With Directory, I have to run through the directory file queue and strip out the old dos directory single and double dot and also the files because despite only using the attrib flag for directory, its still pulling in files, and there is a chance, havent counted that the avg number of files per folder have also gone up in Win10 compared to XP.

Hi Richard

first thing to determine is whether the time difference is due to the directory() command (which is what I thought from the original post) or if it is due to writing out to the tps file.

so time each part separately and compare

I will know shortly if its the difference between api’s. I suspect the Clarion Directory() is using FindFirstFile and not FindFirstFileExA

FindFirstFileExA function (fileapi.h) - Win32 apps | Microsoft Learn
has these options
FINDEX_INFO_LEVELS (minwinbase.h) - Win32 apps | Microsoft Learn

This one caught my eye.

The FindFirstFileEx function does not query the short file name, improving overall enumeration speed. The data is returned in a
WIN32_FIND_DATA structure, and the cAlternateFileName
member is always a NULL string.

Windows Server 2008, Windows Vista, Windows Server 2003 and Windows XP: This value is not supported until Windows Server 2008 R2 and Windows 7.

You see even though the clarion Directory() function help doc suggests I should be able to use the ff_:Directory equate to filter the results, that doesnt work. I have to specify a wildcard at the end of the path and include ff_:Directory to get it to include the subfolders. I then have to loop through the queue and ignore all entries ie files which are not subfolders.

Anyway just finishing off a class to use the various apis related to FindFirstFileA and FindFirstFileExA etc as I can get more info from these api’s which will be useful.

Maybe accessing the files on NTFS drives via the MFT data structures is what you need here?
From your other posts, I’m assuming you might be able to utilize the following technical article:
Super Fast File Enumeration with NTFS Structures

One of my hard disks is of Ext4 file system. Windows accesses it using the Paragon Linux FS driver. I have 2 letters to mapped drives on the home NAS. How suggested way can help with these drives? Incomplete solution = no solution.

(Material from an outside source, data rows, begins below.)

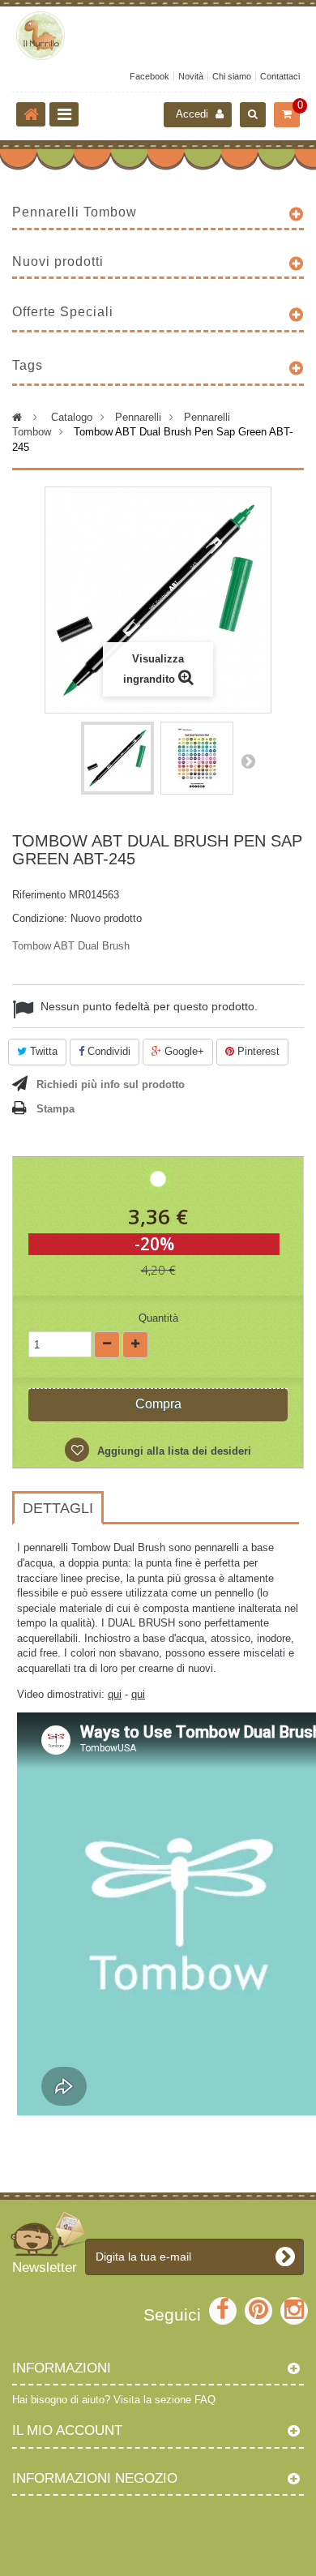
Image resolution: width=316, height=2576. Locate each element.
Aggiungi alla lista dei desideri (172, 1451)
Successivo (248, 760)
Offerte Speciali (62, 312)
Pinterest (257, 1051)
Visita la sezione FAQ (164, 2400)
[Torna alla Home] (30, 114)
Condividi (107, 1051)
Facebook (149, 76)
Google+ (182, 1051)
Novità (190, 76)
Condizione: (39, 918)
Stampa (55, 1109)
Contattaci (280, 76)
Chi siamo (231, 76)
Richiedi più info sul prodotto (110, 1084)
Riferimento (39, 895)
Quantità (158, 1318)
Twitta (42, 1051)
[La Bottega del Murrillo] (158, 35)
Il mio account (67, 2430)
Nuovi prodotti (58, 261)
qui (115, 1694)
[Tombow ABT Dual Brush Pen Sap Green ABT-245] (117, 758)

I’ve also been looking at FindFirstFileTransactedA function (winbase.h) - Win32 apps | Microsoft Learn to see what the speed is like. Still testing, but I’ll check out your link thanks it looks interesting.

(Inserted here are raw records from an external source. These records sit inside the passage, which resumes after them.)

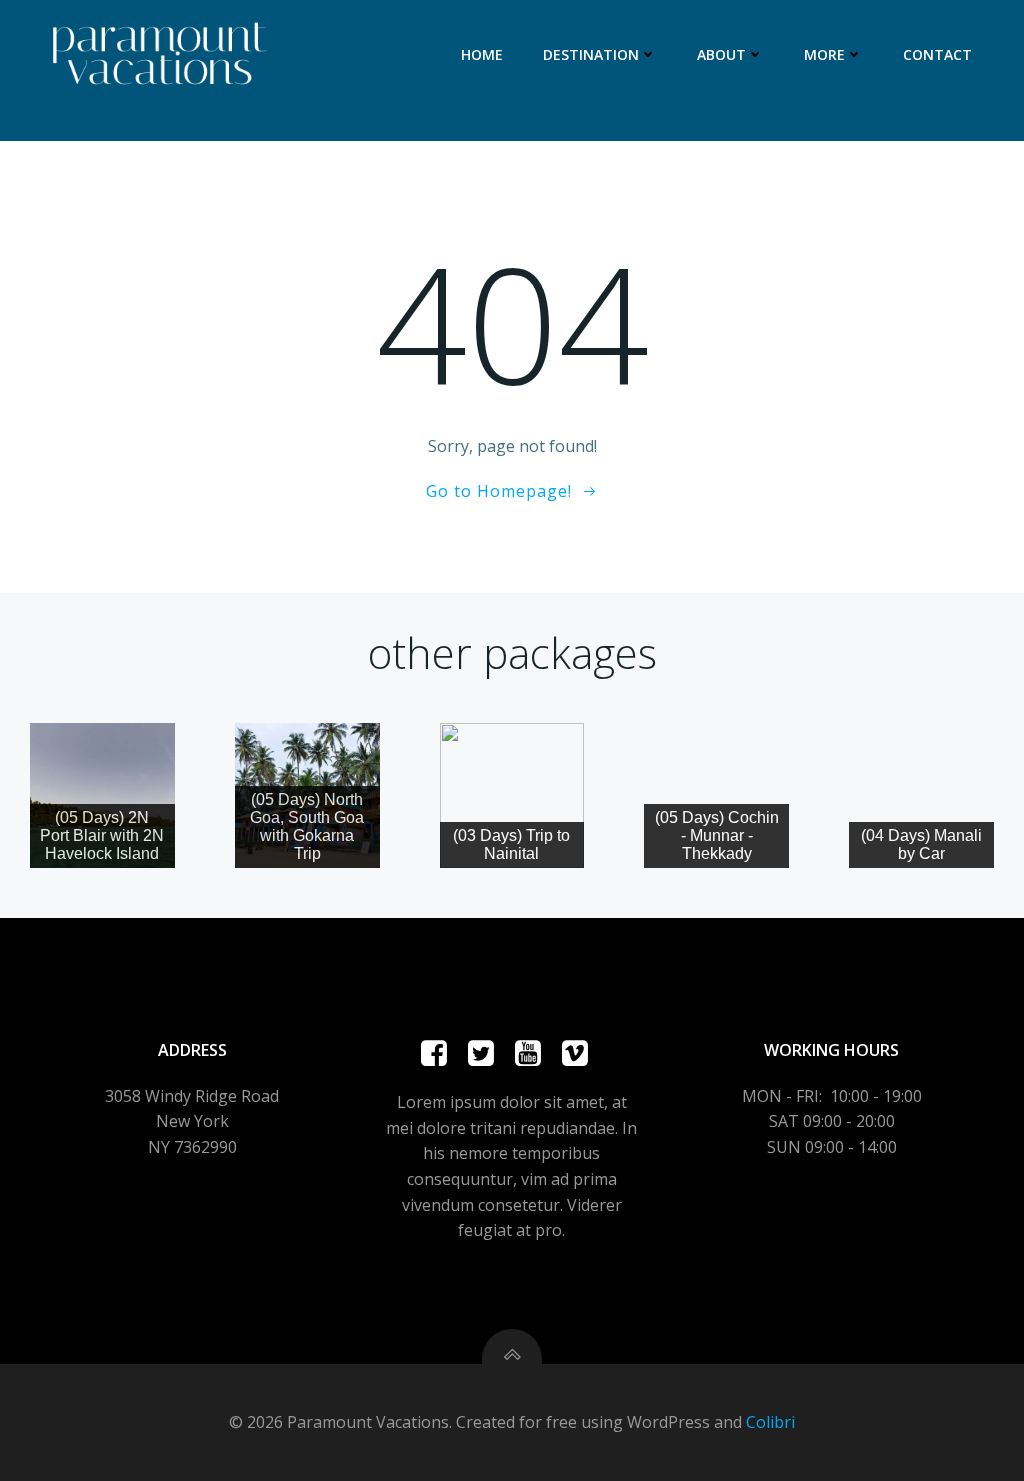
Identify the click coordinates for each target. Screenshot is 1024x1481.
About (721, 54)
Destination (591, 54)
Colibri (770, 1422)
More (824, 54)
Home (482, 54)
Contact (937, 54)
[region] (102, 795)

I had that Paragon Linux Ext Driver, I’m surprised you got it to work on windows, I got a refund because it didnt work properly on my machine, it was easier to just setup a Linux NAS with a variety of file systems and plonk Samba - opening windows to a wider world on the linux box so files could be accessed via SMB.

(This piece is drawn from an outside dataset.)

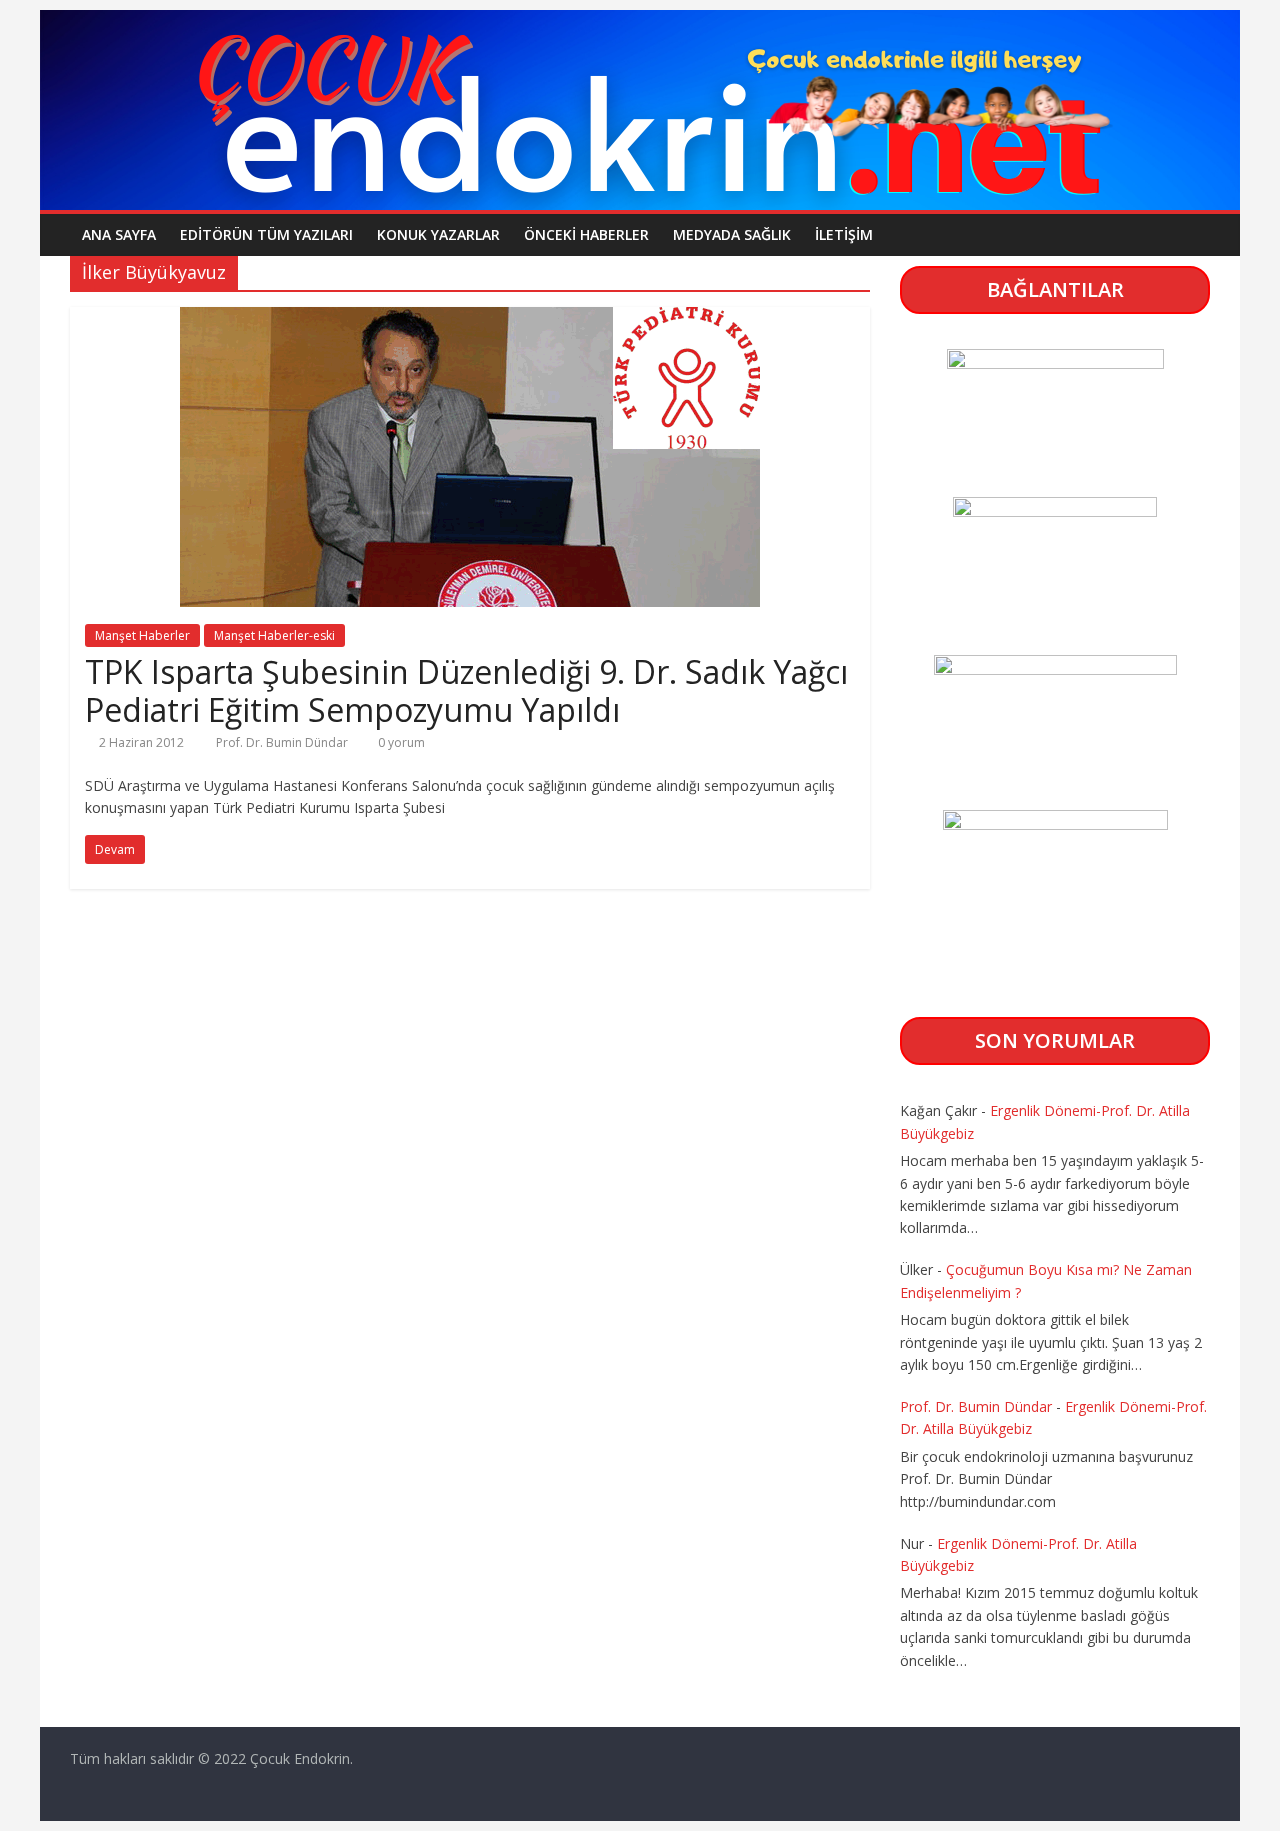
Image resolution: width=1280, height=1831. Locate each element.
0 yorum (400, 742)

I understand what you are saying though, if you cant access a drive, how can you audit it. Market share is what I’m going after for now.

According to the linked article the process needs to be “Elevated”. That’s ok for something I run on my PC but not for end users.

To access the MFT structures, you must have elevated privileges – a normal user won’t be able to access it

The help clearly states that is NOT how it works… It ALWAYS has Files…

If you add ff_:DIRECTORY to ff_:NORMAL, you will get files AND sub-directories from the path . Since ff_:NORMAL is an equate for zero (0), you will always get files.

The DIRECTORY procedure returns a directory listing of all files in the path with the specified attributes into the specified queue .

The help doc clearly states it returns a directory listing of all files in the path with the specified attributes into the specified queue.

But its not working like the help docs clearly states.

If you copy an app using api’s which need to be elevated onto a windows OS which uses elevation, the app’s application icon is automatically modified to include the elevation shield. This is without having to run the app, which suggests windows is analyzing all files copied onto a running OS.

Makes a mockery of the ransomware sideshow doesnt it!


Its interesting the very first folder created during installation of windows on xp is
and so on. It gives an insight it how windows installs itself and what its installing first and why.